╭─ DATASET EXCERPTS
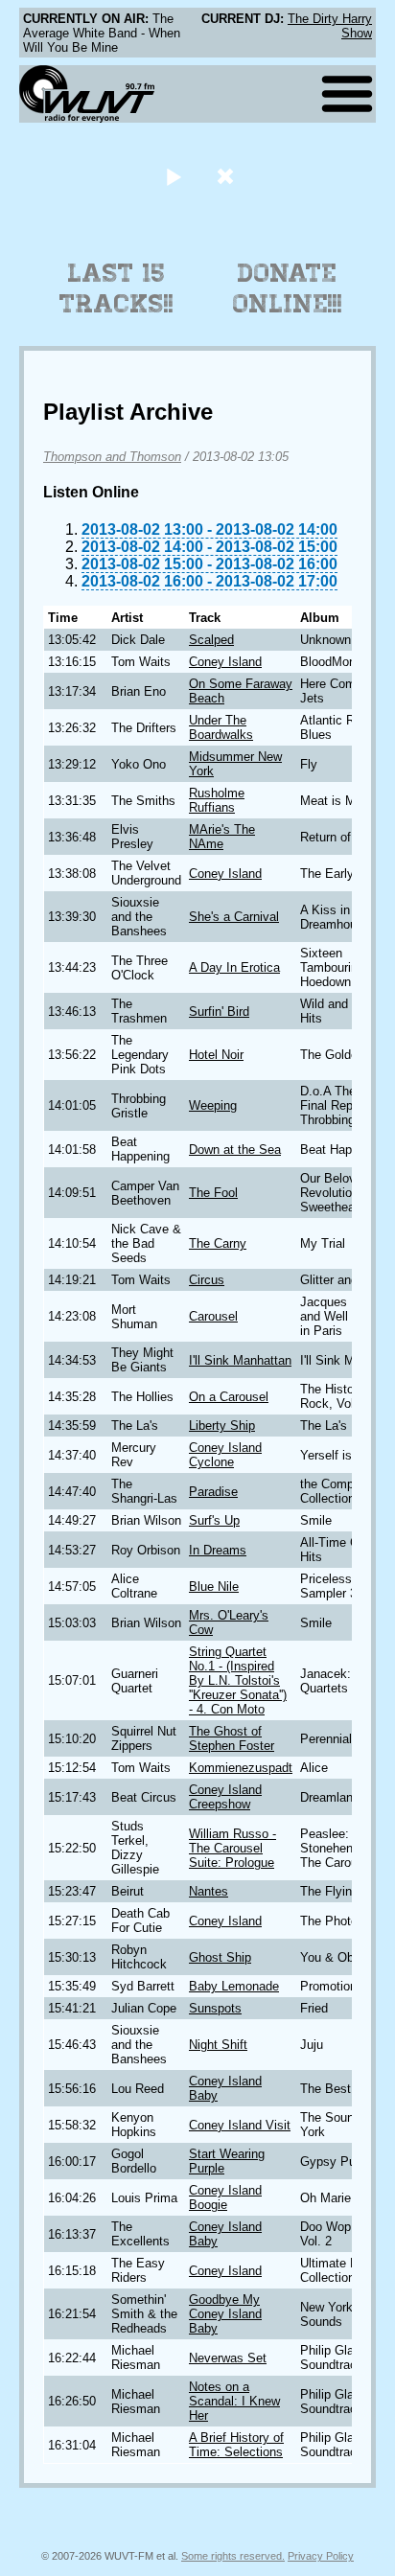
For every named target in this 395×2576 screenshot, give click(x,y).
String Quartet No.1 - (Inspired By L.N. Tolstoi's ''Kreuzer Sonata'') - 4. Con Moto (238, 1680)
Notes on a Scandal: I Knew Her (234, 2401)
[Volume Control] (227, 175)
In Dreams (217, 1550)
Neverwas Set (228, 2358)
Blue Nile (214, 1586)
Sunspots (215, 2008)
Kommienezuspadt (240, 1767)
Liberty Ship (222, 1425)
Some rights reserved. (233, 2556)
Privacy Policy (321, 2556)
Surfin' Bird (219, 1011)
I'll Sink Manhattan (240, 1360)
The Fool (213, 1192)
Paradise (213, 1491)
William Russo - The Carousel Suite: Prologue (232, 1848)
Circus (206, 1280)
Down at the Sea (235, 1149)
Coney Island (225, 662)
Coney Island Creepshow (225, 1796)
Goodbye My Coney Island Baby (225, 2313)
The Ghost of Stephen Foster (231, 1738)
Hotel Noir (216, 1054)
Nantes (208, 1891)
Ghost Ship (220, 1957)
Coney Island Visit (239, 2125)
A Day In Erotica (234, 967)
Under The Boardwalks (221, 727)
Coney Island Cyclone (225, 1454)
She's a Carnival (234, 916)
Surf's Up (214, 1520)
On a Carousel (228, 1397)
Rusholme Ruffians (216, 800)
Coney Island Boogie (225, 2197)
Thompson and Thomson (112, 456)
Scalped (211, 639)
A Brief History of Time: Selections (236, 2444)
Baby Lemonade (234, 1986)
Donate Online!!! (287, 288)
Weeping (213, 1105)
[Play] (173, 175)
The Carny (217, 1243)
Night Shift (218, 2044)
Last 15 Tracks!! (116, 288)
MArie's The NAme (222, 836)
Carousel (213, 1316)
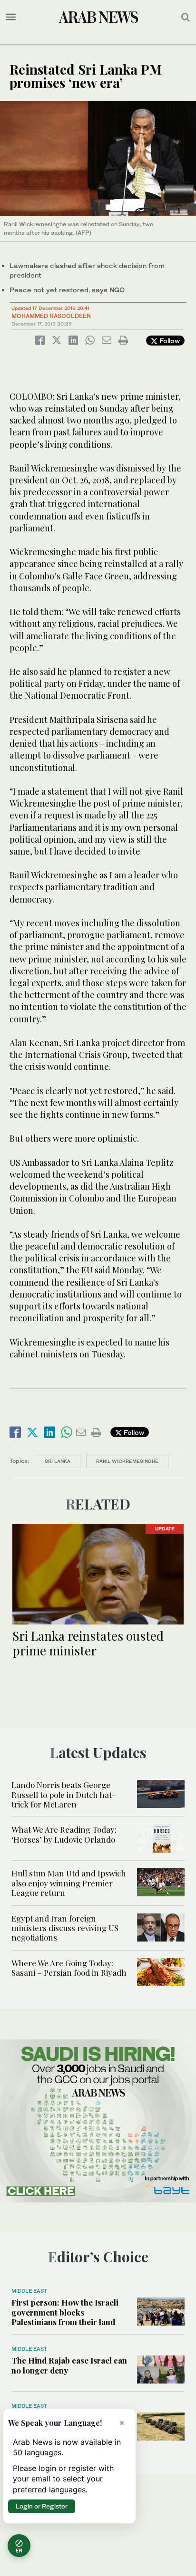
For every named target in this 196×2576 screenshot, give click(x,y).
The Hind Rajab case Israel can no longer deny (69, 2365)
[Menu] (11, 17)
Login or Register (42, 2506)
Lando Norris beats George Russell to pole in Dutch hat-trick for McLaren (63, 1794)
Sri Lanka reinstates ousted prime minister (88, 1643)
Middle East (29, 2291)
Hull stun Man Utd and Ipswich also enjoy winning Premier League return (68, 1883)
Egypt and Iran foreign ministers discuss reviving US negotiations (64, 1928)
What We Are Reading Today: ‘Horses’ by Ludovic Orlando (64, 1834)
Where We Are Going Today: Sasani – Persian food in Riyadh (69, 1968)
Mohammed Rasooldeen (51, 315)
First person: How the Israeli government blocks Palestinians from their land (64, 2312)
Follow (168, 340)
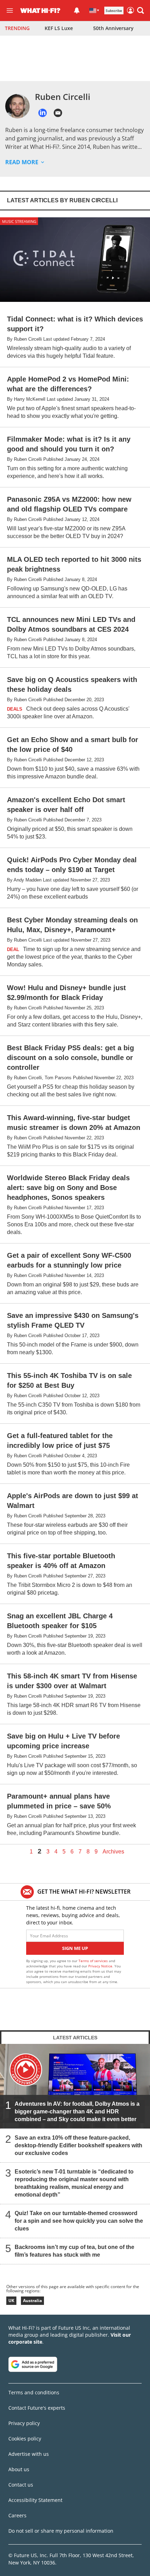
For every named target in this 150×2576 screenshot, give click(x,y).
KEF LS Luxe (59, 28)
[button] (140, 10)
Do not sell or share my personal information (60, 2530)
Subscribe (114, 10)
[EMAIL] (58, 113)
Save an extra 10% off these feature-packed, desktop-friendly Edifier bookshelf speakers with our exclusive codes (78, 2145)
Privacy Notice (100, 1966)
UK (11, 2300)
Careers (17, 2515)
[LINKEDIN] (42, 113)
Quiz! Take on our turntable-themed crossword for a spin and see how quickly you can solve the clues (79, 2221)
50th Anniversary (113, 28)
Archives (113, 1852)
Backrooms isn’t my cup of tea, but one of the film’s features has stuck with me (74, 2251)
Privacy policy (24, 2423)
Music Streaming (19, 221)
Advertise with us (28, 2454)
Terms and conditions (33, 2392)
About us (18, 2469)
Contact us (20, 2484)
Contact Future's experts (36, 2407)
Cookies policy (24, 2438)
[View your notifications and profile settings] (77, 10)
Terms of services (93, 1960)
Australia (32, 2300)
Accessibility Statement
╰─
╭─ DATASET EXCERPTS
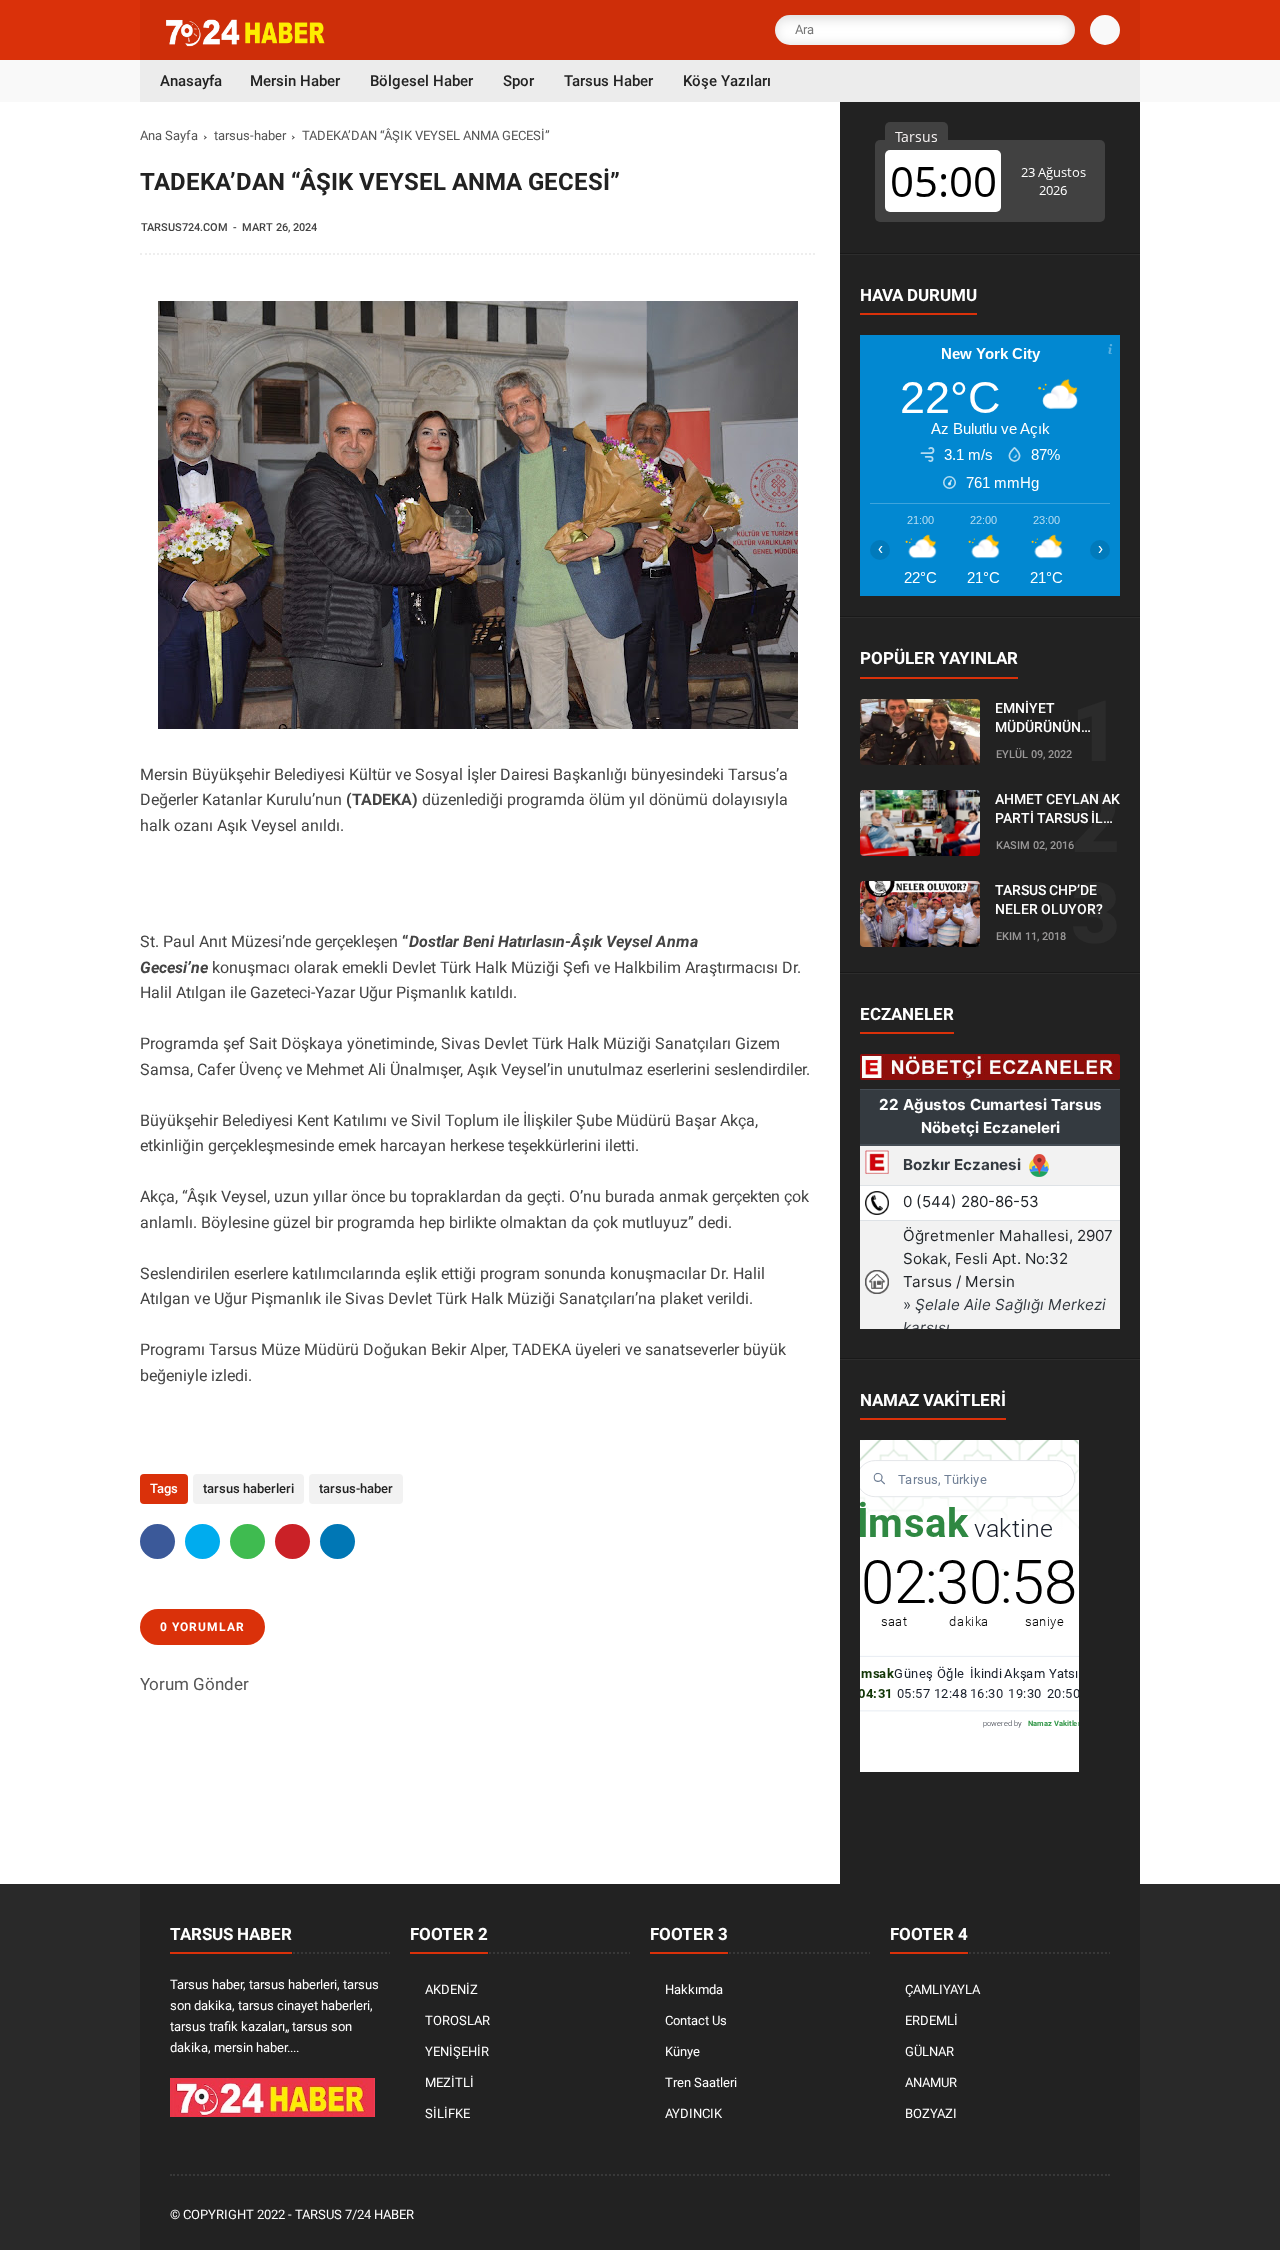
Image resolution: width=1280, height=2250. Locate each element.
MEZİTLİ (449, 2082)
╰─
WHAT IS EXPECTED: Above are the lines; repeat exactly the ones from the line containing "For every named target in this 395×2576" down to the line containing "Coney Island Creepshow (225, 1796)", both inclusive.

SOLUTION TO THE EXERCISE:
For every named target in this 395×2576 screenshot, give click(x,y).
String Quartet No.1 - (Inspired By L.N. Tolstoi's ''Kreuzer Sonata'') - 4. Con Moto (238, 1680)
Notes on a Scandal: I Knew Her (234, 2401)
[Volume Control] (227, 175)
In Dreams (217, 1550)
Neverwas Set (228, 2358)
Blue Nile (214, 1586)
Sunspots (215, 2008)
Kommienezuspadt (240, 1767)
Liberty Ship (222, 1425)
Some rights reserved. (233, 2556)
Privacy Policy (321, 2556)
Surfin' Bird (219, 1011)
I'll Sink Manhattan (240, 1360)
The Fool (213, 1192)
Paradise (213, 1491)
William Russo - The Carousel Suite: Prologue (232, 1848)
Circus (206, 1280)
Down at the Sea (235, 1149)
Coney Island (225, 662)
Coney Island Creepshow (225, 1796)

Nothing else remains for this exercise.